Prometheus监控RocketMQ
本文基于官方提供的RocketMQ Exporter来监控RocketMQ集群
1.Broker TPS/QPS的监控
2.消息积压监控
3.消费组消费演示监控
最终的Grafana面板效果图如下:
楼主RocketMQ环境是三主三从集群(只要在其中一台部署监控即可)
配置步骤
1.安装RocketMQ Exporter
RocketMQ官方已经提供了exporter,官方链接https://github.com
但是未直接提供镜像,需要我们下载源码然后mvn package -Dmaven.test.skip=true docker:build生成镜像
以下是已经生成好的镜像可直接使用:
docker pull sawyerlan/rocketmq-exporter:latest
#https://hub.docker.com/repository/docker/sawyerlan/rocketmq-exporter
docker启动命令:
docker run --name rocketmq-exporter --restart=always -p 5557:5557 -d sawyerlan/rocketmq-exporter --rocketmq.config.namesrvAddr="10.249.1.58:9876;10.249.1.123:9876;10.249.1.6:9876"

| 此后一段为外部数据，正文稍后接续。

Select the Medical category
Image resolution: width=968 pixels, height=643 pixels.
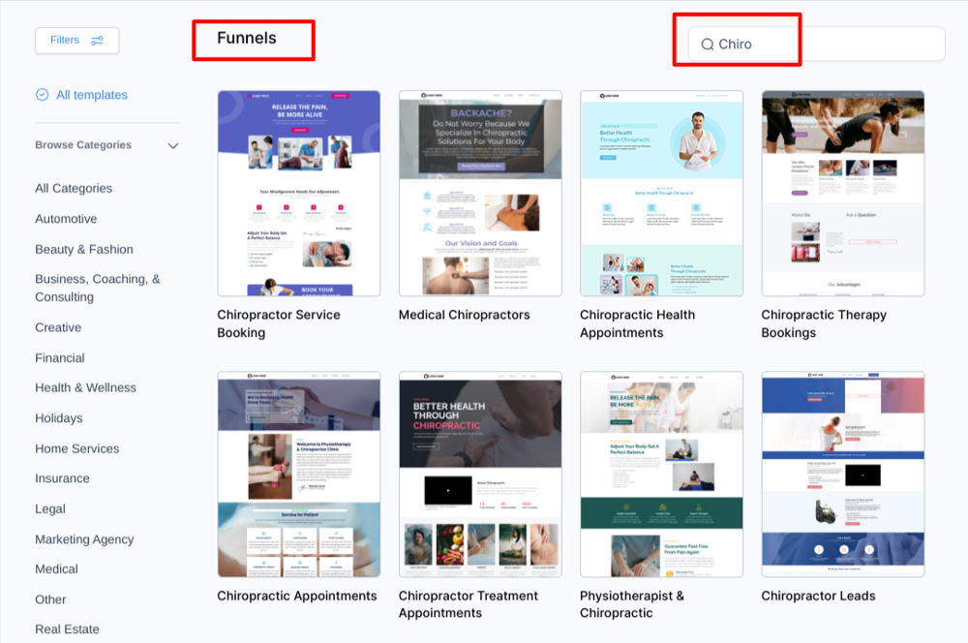56,569
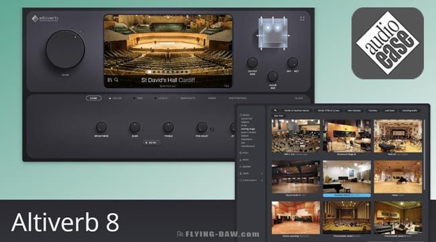Click the fullscreen expand icon at top right
Screen dimensions: 436x242
(x=303, y=19)
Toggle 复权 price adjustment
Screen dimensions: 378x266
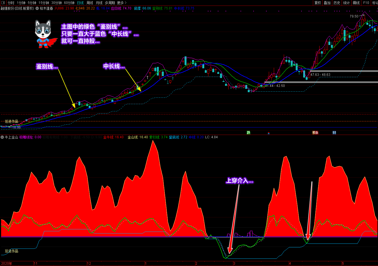318,3
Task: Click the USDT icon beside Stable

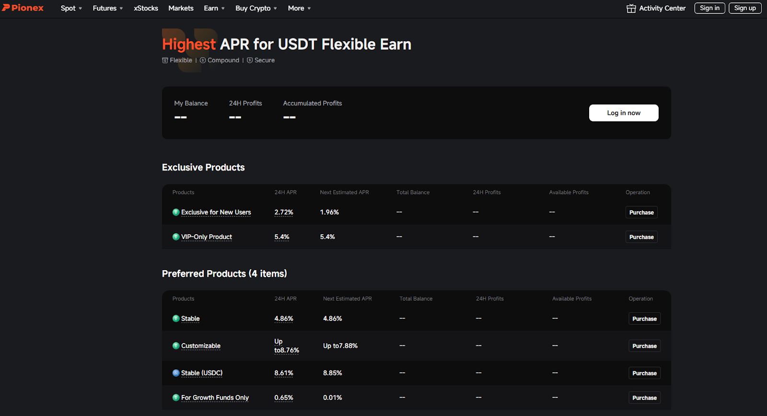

验证是否有数据,访问http://你的ip:5557/metrics
2.配置prometheus
- job_name: 'wms-rocketmq'
static_configs:
- targets: ['10.249.1.6:5557']
labels:
env: prod_wms
app: rocketmq
instance: 10.249.1.123:9876
reload 你的Prometheus使配置生效:
curl -X POST http://localhost:9090/-/reload
3.配置告警规则
groups:
- name: rocketmq
rules:
- alert: RocketMQ Exporter is Down
expr: up{job="rocketmq"} == 0
for: 20s
labels:
severity: disaster
annotations:
summary: RocketMQ {{ $labels.instance }} is down
- alert: RocketMQ 存在消息积压
expr: (sum(irate(rocketmq_producer_offset[1m])) by (topic) - on(topic) group_right sum(irate(rocketmq_consumer_offset[1m])) by (group,topic)) > 5
for: 5m
labels:
severity: warning
annotations:
summary: RocketMQ (group={{ $labels.group }} topic={{ $labels.topic }})积压数 = {{ .Value }}
- alert: GroupGetLatencyByStoretime 消费组的消费延时时间过高
expr: rocketmq_group_get_latency_by_storetime/1000 > 10 and rate(rocketmq_group_get_latency_by_storetime[5m]) >0
for: 3m
labels:
severity: warning
annotations:
description: 'consumer {{$labels.group}} on {{$labels.broker}}, {{$labels.topic}} consume time lag behind message store time
and (behind value is {{$value}}).'
summary: 消费组的消费延时时间过高
- alert: RocketMQClusterProduceHigh 集群TPS > 20
expr: sum(rocketmq_producer_tps) by (cluster) >= 20
for: 3m
labels:
severity: warning
annotations:
description: '{{$labels.cluster}} Sending tps too high. now TPS = {{ .Value }}'
summary: cluster send tps too high
4.另外一个告警规则(楼主没用到)
groups:
- name: GaleraAlerts
rules:
- alert: RocketMQClusterProduceHigh
expr: sum(rocketmq_producer_tps) by (cluster) >= 10
for: 3m
labels:
severity: warning
annotations:
description: '{{$labels.cluster}} Sending tps too high.'
summary: cluster send tps too high
- alert: RocketMQClusterProduceLow
expr: sum(rocketmq_producer_tps) by (cluster) < 1
for: 3m
labels:
severity: warning
annotations:
description: '{{$labels.cluster}} Sending tps too low.'
summary: cluster send tps too low
- alert: RocketMQClusterConsumeHigh
expr: sum(rocketmq_consumer_tps) by (cluster) >= 10
for: 3m
labels:
severity: warning
annotations:
description: '{{$labels.cluster}} consuming tps too high.'
summary: cluster consume tps too high
- alert: RocketMQClusterConsumeLow
expr: sum(rocketmq_consumer_tps) by (cluster) < 1
for: 3m
labels:
severity: warning
annotations:
description: '{{$labels.cluster}} consuming tps too low.'
summary: cluster consume tps too low
- alert: ConsumerFallingBehind
expr: (sum(rocketmq_producer_offset) by (topic) - on(topic) group_right sum(rocketmq_consumer_offset) by (group,topic)) - ignoring(group) group_left sum (avg_over_time(rocketmq_producer_tps[5m])) by (topic)*5*60 > 0
for: 3m
labels:
severity: warning
annotations:
description: 'consumer {{$labels.group}} on {{$labels.topic}} lag behind
and is falling behind (behind value {{$value}}).'
summary: consumer lag behind
- alert: GroupGetLatencyByStoretime
expr: rocketmq_group_get_latency_by_storetime > 1000
for: 3m
labels:
severity: warning
annotations:
description: 'consumer {{$labels.group}} on {{$labels.broker}}, {{$labels.topic}} consume time lag behind message store time
and (behind value is {{$value}}).'
summary: message consumes time lag behind message store time too much
reload使配置生效
curl -X POST http://localhost:9090/-/reload
4.配置grafana
直接导入模板14612